Thanks for reaching out! There is some amount of CPUs that Ray will always use, since some of the background processes (Raylet, GCS, monitors) always run on CPUs. This useage however is pretty small and is needed to coordinate the execution of the program.

Now concerning your actual program (the task or actors): If a task has num_gpus > 0 it means that Ray will set CUDA_VISIBLE_DEVICES, which will instruct the deep learning library used in the task (if any) to use GPU. If there is lots of pure python code in the task or the task is not using a deep learning library (or otherwise GPU enabled library), it will still use CPUs. You can find more information about this in GPU Support — Ray v2.0.0.dev0.

The num_cpus=0 flag to ray.init will make sure Ray will not schedule CPU tasks (for example tasks have @ray.remote(num_cpu=1) by default). Tasks with num_cpu=0 will be scheduled, but those tasks may still use some CPU even if you set @ray.remote(num_gpu=1) if it is not offloading the computation to CUDA.

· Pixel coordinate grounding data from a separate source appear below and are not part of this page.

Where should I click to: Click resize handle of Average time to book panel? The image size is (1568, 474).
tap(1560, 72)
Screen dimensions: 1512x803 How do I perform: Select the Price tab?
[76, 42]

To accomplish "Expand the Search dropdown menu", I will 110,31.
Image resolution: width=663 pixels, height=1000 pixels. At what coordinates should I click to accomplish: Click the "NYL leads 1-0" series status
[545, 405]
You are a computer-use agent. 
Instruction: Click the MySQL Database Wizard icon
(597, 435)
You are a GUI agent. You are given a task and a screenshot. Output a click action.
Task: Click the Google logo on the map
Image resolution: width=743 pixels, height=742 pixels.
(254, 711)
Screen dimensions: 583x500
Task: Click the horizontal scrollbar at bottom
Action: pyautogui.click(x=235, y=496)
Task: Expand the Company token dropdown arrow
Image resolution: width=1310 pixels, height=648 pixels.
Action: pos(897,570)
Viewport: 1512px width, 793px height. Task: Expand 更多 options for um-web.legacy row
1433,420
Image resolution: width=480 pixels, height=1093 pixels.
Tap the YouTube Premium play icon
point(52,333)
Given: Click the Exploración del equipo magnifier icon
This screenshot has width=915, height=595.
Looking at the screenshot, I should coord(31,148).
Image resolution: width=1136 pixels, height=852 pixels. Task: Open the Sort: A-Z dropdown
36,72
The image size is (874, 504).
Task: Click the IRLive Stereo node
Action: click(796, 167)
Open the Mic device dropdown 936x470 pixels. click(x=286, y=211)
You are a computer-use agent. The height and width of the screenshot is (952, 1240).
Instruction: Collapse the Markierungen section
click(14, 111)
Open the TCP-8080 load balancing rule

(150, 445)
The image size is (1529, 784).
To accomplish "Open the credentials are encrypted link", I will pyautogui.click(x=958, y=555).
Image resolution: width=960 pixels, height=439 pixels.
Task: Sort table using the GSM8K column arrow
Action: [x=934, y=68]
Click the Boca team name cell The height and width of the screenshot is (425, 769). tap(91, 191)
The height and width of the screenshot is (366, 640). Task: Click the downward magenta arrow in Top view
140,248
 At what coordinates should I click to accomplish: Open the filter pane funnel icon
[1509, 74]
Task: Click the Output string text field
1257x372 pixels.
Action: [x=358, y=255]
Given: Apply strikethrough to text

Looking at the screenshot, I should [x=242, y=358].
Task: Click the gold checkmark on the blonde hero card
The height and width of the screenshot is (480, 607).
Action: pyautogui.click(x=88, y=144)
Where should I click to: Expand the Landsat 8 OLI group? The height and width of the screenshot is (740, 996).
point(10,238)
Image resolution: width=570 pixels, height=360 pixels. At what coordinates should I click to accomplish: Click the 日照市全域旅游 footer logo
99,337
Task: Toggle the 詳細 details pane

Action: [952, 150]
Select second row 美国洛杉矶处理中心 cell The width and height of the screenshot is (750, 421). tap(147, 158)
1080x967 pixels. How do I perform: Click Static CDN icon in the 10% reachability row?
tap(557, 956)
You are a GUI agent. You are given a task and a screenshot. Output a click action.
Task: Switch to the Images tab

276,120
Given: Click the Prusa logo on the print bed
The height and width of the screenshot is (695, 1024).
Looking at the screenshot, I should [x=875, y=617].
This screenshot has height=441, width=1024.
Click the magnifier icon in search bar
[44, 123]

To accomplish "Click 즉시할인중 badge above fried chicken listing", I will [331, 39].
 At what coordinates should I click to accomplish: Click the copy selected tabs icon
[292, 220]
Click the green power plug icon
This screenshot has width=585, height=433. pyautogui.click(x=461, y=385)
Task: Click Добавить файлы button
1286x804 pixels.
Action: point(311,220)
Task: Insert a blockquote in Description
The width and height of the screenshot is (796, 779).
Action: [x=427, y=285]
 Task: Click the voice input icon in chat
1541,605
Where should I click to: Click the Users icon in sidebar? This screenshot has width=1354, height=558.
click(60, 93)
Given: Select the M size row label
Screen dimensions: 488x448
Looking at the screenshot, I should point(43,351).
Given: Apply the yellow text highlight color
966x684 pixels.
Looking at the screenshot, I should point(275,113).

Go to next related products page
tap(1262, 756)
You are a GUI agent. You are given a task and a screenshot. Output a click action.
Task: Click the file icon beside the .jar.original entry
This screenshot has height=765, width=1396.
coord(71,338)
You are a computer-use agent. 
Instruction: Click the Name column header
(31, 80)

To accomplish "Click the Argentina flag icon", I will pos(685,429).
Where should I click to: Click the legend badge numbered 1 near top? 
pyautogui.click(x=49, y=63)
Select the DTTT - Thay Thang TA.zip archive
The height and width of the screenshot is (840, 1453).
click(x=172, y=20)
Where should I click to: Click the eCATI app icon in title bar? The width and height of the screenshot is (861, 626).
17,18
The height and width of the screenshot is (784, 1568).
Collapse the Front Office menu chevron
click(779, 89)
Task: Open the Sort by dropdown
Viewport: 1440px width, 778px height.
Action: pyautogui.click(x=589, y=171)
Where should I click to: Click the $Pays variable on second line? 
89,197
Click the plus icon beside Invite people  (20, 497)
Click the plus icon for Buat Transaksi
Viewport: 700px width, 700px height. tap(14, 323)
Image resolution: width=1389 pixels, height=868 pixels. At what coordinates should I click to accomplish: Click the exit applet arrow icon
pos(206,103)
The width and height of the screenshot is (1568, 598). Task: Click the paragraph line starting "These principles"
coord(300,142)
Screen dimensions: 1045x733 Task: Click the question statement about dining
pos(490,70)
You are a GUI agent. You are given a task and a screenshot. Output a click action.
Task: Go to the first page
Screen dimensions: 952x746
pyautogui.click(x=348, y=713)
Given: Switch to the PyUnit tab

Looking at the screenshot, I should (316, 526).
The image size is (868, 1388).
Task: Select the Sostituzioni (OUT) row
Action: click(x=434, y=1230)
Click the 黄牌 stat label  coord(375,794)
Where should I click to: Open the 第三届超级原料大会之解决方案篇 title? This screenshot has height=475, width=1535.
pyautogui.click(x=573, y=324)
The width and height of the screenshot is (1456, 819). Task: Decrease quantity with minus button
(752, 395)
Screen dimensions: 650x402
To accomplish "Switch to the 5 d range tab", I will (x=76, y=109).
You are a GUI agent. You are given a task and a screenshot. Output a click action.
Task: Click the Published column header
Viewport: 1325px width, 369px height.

I hope this makes things clearer!


1 Like

Hi @pcmoritz and thank you so much for your answer. So, to make everything clear, if I want to run a training in RLlib with Tensorflow as underlying framework with the lowest CPU usage possible, the key point is to start ray by setting the flag num_gpus=0 and later configure the agent by setting resources keys num_cpus_for_driver=0 and num_cpus_per_worker=0 (And setting num_gpus and num_gpus_per_worker not to be 0). I mean, I only use the RLlib training API and I don’t know if these settings are enough to reduce to the minimal the CPU usage, since I can’t add decorators @ray.remote.

PD: To put everything in context what I want to do is to train a PPO agent with TF as underlying framework and reducing as maximum as possible the CPU usage, in order to compare performance when training with low CPU usage and GPUs and when training with no GPUs.

Thanks in advance!